::: Listed records

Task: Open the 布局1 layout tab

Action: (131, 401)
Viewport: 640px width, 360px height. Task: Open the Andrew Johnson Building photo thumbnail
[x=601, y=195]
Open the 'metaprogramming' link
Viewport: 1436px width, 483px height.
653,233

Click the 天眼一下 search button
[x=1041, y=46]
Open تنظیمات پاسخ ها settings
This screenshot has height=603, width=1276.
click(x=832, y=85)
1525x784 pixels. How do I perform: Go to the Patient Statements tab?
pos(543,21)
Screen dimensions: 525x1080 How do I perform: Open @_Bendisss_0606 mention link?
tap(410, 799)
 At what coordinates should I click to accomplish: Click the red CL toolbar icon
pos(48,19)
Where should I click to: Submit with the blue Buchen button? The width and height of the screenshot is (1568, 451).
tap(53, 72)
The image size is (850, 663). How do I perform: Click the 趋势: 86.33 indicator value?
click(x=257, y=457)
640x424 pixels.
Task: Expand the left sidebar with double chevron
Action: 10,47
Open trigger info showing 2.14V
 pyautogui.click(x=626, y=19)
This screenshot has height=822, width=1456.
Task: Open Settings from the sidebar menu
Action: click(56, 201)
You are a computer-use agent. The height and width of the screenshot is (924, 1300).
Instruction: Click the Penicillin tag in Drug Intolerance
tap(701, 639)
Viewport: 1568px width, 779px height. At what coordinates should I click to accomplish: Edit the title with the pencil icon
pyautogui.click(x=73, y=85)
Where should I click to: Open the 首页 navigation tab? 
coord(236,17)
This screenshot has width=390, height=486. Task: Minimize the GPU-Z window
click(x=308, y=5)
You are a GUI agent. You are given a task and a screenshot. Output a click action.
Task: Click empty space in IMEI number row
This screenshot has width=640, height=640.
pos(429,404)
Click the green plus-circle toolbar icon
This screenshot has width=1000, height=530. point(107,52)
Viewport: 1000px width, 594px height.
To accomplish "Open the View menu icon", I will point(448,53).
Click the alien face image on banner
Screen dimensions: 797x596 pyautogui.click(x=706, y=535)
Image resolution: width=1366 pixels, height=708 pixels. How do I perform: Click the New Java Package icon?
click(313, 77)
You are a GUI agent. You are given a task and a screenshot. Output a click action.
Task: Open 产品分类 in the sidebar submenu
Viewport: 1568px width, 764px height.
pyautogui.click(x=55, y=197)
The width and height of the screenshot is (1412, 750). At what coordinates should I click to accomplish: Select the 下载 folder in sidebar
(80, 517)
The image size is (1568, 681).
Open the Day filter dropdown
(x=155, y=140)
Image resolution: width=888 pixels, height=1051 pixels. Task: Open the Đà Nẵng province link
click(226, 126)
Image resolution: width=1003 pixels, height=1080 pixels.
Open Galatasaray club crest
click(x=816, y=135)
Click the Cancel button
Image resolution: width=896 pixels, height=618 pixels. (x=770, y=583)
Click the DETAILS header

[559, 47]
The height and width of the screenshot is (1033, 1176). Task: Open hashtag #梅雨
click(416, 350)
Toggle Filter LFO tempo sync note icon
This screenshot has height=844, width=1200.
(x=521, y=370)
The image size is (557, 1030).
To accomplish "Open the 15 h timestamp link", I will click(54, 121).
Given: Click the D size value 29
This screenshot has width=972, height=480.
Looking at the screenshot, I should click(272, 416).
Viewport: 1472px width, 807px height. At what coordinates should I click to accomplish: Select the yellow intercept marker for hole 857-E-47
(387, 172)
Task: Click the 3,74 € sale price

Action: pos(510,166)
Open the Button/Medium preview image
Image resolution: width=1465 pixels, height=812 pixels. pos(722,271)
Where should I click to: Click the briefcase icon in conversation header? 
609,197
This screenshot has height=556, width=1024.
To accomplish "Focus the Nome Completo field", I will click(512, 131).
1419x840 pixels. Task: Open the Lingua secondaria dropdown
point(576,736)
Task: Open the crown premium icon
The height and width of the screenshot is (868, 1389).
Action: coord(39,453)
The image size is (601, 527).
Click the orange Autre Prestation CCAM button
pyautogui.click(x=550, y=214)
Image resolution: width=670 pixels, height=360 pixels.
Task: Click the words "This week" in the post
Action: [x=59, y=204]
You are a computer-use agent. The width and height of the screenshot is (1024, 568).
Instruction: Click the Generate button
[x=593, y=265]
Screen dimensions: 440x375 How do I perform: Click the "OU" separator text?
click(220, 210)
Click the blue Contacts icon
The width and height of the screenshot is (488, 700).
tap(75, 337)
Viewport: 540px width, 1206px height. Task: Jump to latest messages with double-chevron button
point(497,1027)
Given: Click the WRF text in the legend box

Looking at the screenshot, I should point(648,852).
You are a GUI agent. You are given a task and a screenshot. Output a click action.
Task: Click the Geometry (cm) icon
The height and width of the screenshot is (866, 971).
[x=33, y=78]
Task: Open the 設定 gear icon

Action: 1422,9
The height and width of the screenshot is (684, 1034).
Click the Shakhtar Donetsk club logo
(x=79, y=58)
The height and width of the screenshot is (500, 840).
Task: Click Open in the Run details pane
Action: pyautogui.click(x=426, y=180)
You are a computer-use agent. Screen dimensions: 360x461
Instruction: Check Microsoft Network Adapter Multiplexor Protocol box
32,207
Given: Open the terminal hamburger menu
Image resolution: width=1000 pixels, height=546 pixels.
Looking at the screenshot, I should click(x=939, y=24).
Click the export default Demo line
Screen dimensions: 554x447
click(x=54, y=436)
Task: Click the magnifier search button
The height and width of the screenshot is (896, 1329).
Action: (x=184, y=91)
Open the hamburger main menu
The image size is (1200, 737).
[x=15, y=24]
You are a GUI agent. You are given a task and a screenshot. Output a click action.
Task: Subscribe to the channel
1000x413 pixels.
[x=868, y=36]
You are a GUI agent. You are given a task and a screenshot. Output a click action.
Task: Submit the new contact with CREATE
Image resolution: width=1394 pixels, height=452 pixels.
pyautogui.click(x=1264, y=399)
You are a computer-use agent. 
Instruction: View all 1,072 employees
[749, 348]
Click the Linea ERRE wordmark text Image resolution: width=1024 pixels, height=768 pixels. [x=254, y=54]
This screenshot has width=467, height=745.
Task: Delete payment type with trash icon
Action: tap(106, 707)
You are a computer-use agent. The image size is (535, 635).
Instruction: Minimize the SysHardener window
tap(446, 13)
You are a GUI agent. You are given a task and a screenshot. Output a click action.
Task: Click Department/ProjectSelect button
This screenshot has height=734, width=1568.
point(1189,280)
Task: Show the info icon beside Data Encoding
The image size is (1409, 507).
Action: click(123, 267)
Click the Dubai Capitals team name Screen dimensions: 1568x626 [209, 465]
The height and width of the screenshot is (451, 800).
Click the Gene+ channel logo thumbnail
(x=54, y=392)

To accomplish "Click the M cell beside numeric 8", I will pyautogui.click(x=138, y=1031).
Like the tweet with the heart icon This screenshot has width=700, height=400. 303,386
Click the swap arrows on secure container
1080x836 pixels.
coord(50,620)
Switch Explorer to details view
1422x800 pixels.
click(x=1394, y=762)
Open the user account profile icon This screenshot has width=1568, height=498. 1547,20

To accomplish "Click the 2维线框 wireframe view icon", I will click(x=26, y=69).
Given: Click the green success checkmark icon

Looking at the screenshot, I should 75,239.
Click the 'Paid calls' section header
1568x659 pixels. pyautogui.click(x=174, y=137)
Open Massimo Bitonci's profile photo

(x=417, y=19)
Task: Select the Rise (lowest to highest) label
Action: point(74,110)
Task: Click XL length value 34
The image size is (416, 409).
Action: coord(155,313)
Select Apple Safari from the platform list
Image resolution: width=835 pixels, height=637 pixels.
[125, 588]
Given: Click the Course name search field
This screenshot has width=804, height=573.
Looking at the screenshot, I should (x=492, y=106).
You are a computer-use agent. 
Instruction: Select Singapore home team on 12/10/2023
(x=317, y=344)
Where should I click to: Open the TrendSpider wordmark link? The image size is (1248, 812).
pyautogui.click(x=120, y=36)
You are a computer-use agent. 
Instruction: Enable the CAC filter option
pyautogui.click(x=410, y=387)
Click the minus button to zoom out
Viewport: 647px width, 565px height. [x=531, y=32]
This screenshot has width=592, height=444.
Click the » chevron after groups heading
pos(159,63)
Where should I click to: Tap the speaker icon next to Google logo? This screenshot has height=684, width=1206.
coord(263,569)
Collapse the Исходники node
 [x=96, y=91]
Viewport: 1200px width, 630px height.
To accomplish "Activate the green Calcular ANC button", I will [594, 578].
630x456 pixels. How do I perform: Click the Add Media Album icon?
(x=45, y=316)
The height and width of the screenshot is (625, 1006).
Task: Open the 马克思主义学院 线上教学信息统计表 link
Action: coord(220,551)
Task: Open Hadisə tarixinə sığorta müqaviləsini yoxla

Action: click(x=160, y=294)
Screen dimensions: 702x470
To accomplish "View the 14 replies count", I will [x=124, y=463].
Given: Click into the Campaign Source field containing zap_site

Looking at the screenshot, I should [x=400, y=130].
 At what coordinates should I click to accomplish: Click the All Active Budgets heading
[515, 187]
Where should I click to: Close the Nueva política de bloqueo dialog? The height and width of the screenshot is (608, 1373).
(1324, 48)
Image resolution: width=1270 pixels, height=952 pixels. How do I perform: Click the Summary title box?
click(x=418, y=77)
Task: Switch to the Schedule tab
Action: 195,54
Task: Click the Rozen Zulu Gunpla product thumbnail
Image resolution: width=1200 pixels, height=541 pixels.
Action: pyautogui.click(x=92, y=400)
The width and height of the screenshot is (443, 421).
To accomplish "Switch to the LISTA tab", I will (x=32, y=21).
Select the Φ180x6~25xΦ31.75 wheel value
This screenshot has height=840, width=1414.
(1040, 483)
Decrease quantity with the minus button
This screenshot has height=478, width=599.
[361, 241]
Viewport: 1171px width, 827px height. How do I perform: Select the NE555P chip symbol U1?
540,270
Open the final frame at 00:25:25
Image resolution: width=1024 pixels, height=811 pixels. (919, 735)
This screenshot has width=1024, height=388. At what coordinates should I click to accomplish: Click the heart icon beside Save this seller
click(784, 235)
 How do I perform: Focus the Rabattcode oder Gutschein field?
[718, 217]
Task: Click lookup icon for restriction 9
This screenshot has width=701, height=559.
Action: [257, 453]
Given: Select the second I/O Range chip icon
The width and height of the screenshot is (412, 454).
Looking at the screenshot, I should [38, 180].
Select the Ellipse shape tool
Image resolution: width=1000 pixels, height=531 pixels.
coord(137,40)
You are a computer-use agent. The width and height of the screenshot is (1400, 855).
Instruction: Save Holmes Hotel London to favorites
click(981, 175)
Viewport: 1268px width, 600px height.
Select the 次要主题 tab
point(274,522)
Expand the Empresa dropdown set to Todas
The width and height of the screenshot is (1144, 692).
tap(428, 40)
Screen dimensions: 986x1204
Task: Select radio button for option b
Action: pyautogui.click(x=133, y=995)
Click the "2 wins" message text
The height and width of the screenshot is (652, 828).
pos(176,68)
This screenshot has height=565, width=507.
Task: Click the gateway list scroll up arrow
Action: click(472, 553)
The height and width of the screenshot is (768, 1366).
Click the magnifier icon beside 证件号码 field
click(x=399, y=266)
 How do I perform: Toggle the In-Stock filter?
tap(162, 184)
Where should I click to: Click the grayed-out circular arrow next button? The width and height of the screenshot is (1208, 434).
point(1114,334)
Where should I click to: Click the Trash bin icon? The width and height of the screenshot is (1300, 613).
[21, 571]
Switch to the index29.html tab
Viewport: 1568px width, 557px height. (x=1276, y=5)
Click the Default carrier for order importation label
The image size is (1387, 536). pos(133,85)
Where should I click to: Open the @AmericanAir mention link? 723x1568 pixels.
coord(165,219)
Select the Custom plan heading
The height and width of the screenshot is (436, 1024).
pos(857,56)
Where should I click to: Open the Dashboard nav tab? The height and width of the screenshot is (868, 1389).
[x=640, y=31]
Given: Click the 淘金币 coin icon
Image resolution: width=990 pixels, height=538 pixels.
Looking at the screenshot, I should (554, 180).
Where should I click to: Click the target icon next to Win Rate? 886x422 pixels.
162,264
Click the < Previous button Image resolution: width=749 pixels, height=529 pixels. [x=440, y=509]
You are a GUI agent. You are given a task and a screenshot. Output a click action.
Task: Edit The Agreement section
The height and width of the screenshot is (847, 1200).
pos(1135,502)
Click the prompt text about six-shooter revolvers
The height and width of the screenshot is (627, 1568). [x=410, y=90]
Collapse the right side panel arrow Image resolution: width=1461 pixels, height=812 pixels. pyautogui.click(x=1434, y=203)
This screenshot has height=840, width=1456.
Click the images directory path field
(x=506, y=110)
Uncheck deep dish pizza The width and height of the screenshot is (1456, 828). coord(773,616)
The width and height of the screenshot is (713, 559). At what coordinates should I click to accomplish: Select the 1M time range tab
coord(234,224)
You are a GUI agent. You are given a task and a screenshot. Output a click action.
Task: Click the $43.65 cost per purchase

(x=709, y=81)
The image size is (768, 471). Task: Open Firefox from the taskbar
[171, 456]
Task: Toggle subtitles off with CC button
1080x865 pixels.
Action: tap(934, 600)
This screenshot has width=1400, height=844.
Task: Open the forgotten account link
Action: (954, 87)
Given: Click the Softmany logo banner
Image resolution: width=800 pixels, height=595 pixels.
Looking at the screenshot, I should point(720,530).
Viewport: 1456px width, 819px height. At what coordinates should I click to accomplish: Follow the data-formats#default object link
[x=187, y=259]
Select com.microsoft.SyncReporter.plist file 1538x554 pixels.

::::::

> Work instructions: Give an exact copy of every line from the one holding "Switch to the index29.html tab" through the end of the records, both included, and no other lines.

> Written solution:
Switch to the index29.html tab
Viewport: 1568px width, 557px height. (x=1276, y=5)
Click the Default carrier for order importation label
The image size is (1387, 536). pos(133,85)
Where should I click to: Open the @AmericanAir mention link? 723x1568 pixels.
coord(165,219)
Select the Custom plan heading
The height and width of the screenshot is (436, 1024).
pos(857,56)
Where should I click to: Open the Dashboard nav tab? The height and width of the screenshot is (868, 1389).
[x=640, y=31]
Given: Click the 淘金币 coin icon
Image resolution: width=990 pixels, height=538 pixels.
Looking at the screenshot, I should (554, 180).
Where should I click to: Click the target icon next to Win Rate? 886x422 pixels.
162,264
Click the < Previous button Image resolution: width=749 pixels, height=529 pixels. [x=440, y=509]
You are a GUI agent. You are given a task and a screenshot. Output a click action.
Task: Edit The Agreement section
The height and width of the screenshot is (847, 1200).
pos(1135,502)
Click the prompt text about six-shooter revolvers
The height and width of the screenshot is (627, 1568). [x=410, y=90]
Collapse the right side panel arrow Image resolution: width=1461 pixels, height=812 pixels. pyautogui.click(x=1434, y=203)
This screenshot has height=840, width=1456.
Click the images directory path field
(x=506, y=110)
Uncheck deep dish pizza The width and height of the screenshot is (1456, 828). coord(773,616)
The width and height of the screenshot is (713, 559). At what coordinates should I click to accomplish: Select the 1M time range tab
coord(234,224)
You are a GUI agent. You are given a task and a screenshot. Output a click action.
Task: Click the $43.65 cost per purchase

(x=709, y=81)
The image size is (768, 471). Task: Open Firefox from the taskbar
[171, 456]
Task: Toggle subtitles off with CC button
1080x865 pixels.
Action: tap(934, 600)
This screenshot has width=1400, height=844.
Task: Open the forgotten account link
Action: (954, 87)
Given: Click the Softmany logo banner
Image resolution: width=800 pixels, height=595 pixels.
Looking at the screenshot, I should point(720,530).
Viewport: 1456px width, 819px height. At what coordinates should I click to accomplish: Follow the data-formats#default object link
[x=187, y=259]
Select com.microsoft.SyncReporter.plist file 1538x554 pixels.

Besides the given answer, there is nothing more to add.